Magnolia aldermen have taken disciplinary action against a city employee who allegedly was caught sleeping on the job in August while inmates he was assigned to keep an eye on during a work detail went unsupervised.
The board initially met Sept. 9 and voted to fire the employee, Willie Bowen, but worried that Mayor Melvin Harris would veto the decision.
Aldermen on Thursday rescinded the termination and instead voted 3-2 to suspend Bowens for 10 days, followed by a 90-day probationary period. Aldermen Mercedes Ricks, Lonnie Cox and Joe Cornacchione voted for the measure, while Becky Magee and Sharon Burton voted against it.
“He already wrote it up to veto,” Cox said of Harris. “They were stacking the deck against us, so it was our only option.”

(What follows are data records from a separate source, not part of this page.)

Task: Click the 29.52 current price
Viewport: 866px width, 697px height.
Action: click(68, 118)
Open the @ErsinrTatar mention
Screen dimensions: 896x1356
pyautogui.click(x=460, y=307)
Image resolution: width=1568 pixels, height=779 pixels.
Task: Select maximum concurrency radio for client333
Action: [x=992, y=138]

The issue with Bowen stems from an Aug. 22 Enterprise-Journal article that described in detail an incident in which he was found sleeping in a city van for about 45 minutes while trusties roamed the area unsupervised.
A photo of Bowen lying in the van with his leg propped up on an ajar driver’s side door accompanied the photo.
The motion to suspend Bowen created some heated debate between him and the aldermen.
“No one has told me what’s going on,” Bowen said, addressing the board. “I’m beginning to wonder, is it my job or is it personal?”
The employee held the floor for much of the meeting until Cox stood up and delivered a stern response.
“If an employee falls asleep on any job for any company, he is immediately terminated,” Cox said.
Local NAACP official Anthony Witherspoon came to Bowens’ defense, arguing that aldermen have been holding illegal meetings.
“Anytime three or more aldermen get together and discuss city business, a quorum is met,” he said, alleging Cox, Ricks and Cornacchione had been doing just that.
Witherspoon said that because aldermen discussed the decision to suspend Bowen outside of a public forum, they were in violation of the state public meetings law.
City Attorney Wayne Dowdy, however, quickly shot back, saying that such discussion among aldermen outside of a public forum is permitted.
Bowen, nevertheless, kept pleading his case and insisting that he was never asleep in the van that day.
“That Enterprise-Journal article is a lie,” he said. “I never had my eyes closed. I was reading a newspaper.”
The city employee's last name is Bowen. The original version of the article misspelled it.